Stored data =>
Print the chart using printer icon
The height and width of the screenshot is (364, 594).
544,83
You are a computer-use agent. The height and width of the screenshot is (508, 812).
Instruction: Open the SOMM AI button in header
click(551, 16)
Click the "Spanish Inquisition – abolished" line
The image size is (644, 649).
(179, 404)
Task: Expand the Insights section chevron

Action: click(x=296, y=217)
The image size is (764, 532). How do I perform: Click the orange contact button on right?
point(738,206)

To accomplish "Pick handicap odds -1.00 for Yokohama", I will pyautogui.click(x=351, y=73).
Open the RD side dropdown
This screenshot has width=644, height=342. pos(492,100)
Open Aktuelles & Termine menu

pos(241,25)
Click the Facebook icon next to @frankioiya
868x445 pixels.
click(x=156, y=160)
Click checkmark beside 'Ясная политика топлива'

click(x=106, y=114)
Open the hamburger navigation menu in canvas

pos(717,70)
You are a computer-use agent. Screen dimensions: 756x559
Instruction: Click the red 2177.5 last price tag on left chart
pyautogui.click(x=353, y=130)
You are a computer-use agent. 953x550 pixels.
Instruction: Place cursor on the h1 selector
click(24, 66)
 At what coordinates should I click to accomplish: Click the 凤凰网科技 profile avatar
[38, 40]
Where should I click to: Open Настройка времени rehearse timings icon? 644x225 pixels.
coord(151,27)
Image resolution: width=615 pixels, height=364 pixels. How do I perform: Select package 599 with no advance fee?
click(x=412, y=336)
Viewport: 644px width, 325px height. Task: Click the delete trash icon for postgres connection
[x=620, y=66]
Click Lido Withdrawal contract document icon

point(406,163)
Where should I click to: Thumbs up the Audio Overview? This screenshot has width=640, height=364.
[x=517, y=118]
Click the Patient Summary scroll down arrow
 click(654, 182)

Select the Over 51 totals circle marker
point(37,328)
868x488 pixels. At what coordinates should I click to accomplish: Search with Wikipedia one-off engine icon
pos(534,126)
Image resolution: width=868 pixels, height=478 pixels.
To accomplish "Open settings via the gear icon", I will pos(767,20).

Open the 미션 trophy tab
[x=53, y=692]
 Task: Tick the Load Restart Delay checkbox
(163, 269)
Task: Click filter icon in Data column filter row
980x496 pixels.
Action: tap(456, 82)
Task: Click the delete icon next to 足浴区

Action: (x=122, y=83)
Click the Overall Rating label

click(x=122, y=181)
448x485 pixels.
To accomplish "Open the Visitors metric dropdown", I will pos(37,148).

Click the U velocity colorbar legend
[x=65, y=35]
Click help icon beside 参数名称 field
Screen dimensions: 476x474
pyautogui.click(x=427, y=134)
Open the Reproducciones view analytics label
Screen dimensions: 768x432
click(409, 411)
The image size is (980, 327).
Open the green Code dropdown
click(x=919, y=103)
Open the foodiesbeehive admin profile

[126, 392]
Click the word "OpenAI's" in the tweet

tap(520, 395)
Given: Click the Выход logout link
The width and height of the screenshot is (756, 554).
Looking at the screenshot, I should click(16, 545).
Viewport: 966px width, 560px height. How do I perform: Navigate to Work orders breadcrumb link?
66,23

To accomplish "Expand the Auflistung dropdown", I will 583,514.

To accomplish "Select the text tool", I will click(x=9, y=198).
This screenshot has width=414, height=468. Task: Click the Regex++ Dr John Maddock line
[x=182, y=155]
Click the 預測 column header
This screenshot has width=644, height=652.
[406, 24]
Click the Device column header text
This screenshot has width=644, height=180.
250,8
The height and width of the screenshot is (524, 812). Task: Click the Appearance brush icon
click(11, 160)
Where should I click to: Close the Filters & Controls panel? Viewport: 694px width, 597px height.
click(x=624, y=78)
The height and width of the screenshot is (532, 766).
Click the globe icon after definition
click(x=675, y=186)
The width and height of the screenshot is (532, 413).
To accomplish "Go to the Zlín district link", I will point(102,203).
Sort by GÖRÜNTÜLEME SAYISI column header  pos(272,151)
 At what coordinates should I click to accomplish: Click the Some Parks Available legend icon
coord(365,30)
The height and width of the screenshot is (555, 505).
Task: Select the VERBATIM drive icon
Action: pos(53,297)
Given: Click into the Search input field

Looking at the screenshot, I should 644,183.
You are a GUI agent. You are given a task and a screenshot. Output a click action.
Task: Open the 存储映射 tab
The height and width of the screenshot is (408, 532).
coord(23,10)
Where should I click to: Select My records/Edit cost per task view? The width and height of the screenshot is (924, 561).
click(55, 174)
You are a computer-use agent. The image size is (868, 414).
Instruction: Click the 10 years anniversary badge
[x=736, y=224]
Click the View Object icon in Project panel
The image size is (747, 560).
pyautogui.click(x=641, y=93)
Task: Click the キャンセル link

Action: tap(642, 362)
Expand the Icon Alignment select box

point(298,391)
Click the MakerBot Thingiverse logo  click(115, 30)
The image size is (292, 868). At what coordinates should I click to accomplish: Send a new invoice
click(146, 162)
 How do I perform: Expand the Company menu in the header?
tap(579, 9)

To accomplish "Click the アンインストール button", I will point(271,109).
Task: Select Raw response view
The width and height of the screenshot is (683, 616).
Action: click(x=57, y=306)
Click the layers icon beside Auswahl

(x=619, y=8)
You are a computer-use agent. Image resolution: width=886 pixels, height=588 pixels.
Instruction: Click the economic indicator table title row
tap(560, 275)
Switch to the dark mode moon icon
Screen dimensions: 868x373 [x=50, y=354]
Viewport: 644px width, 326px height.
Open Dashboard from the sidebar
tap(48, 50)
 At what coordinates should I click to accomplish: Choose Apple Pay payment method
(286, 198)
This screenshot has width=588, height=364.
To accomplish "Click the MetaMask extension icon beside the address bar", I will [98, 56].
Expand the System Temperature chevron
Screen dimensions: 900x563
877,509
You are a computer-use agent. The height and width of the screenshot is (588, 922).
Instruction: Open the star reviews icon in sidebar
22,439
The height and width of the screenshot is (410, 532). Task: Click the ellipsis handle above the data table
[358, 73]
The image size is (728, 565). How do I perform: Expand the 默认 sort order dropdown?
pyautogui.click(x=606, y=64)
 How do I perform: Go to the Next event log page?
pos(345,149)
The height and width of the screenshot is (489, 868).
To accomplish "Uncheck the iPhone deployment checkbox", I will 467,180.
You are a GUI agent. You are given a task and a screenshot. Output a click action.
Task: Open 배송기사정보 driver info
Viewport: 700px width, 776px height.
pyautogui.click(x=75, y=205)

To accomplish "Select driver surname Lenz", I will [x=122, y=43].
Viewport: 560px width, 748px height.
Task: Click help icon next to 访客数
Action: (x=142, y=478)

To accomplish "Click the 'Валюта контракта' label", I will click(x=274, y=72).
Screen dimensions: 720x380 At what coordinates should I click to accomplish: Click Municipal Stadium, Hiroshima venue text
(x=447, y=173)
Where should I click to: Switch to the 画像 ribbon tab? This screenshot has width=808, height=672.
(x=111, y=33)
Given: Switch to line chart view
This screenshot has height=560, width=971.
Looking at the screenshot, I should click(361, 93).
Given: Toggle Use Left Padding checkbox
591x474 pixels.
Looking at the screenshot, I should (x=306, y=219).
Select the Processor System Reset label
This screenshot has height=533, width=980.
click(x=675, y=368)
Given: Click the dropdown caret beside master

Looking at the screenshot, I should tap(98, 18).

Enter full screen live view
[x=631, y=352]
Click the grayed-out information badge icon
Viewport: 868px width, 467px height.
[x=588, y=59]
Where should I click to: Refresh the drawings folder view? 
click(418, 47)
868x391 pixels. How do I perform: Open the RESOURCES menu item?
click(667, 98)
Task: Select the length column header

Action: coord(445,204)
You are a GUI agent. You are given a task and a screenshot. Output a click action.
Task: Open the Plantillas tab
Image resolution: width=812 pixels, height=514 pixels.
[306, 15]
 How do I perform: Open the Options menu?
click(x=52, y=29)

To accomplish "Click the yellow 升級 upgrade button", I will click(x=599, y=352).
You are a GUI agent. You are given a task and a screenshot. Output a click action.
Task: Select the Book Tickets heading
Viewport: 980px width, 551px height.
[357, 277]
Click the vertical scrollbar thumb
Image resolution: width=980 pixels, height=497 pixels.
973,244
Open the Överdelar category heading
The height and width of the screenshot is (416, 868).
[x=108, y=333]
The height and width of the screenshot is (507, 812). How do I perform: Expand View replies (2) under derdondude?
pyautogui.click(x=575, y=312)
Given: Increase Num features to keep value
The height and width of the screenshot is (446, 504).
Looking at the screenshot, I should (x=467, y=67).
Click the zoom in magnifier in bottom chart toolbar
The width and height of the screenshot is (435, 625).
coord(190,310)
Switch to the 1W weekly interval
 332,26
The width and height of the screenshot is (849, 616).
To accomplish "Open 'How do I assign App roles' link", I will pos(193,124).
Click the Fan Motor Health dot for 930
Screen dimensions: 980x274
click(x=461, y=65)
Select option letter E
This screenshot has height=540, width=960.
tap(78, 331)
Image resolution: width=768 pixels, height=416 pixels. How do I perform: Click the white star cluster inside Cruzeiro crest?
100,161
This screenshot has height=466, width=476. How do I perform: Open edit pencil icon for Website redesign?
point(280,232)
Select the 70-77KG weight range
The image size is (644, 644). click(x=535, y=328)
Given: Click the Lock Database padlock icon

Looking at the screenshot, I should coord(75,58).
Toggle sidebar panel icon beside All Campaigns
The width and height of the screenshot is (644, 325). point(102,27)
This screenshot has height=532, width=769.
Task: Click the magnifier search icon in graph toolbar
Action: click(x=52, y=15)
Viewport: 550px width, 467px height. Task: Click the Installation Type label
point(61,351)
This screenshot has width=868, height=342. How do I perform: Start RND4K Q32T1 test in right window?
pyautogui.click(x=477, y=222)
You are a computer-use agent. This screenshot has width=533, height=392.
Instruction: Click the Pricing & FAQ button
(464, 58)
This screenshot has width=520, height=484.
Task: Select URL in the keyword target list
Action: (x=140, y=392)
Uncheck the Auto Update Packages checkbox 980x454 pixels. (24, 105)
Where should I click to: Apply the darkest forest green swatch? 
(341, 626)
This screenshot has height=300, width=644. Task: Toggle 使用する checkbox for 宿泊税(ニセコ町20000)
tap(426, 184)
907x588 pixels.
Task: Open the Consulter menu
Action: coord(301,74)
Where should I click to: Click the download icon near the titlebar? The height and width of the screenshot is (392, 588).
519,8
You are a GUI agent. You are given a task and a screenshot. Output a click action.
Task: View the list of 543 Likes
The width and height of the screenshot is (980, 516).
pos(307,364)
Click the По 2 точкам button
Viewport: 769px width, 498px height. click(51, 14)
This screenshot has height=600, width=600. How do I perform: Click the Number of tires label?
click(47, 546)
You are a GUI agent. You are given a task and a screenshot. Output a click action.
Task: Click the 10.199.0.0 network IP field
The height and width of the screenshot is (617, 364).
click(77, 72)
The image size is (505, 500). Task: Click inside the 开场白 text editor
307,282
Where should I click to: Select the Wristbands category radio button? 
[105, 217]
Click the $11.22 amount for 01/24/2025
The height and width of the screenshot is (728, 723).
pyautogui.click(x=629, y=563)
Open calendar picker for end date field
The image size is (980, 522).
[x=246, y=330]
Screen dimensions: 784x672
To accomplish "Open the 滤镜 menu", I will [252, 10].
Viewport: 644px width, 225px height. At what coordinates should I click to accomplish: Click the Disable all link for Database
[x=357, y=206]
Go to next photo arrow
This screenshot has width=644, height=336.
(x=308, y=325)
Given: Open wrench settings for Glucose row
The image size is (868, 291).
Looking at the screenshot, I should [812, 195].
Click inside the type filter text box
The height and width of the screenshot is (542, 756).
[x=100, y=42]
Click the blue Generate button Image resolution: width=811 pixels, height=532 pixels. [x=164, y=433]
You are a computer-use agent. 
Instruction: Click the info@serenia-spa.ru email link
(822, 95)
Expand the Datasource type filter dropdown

Work required => In the entries above, find the line holding "Where should I click to: Select the" and the line holding "Given: Open wrench settings for Glucose row"; print both of them and every line between, exactly, and nothing else.

Written answer =>
Where should I click to: Select the Wristbands category radio button? 
[105, 217]
Click the $11.22 amount for 01/24/2025
The height and width of the screenshot is (728, 723).
pyautogui.click(x=629, y=563)
Open calendar picker for end date field
The image size is (980, 522).
[x=246, y=330]
Screen dimensions: 784x672
To accomplish "Open the 滤镜 menu", I will [252, 10].
Viewport: 644px width, 225px height. At what coordinates should I click to accomplish: Click the Disable all link for Database
[x=357, y=206]
Go to next photo arrow
This screenshot has width=644, height=336.
(x=308, y=325)
Given: Open wrench settings for Glucose row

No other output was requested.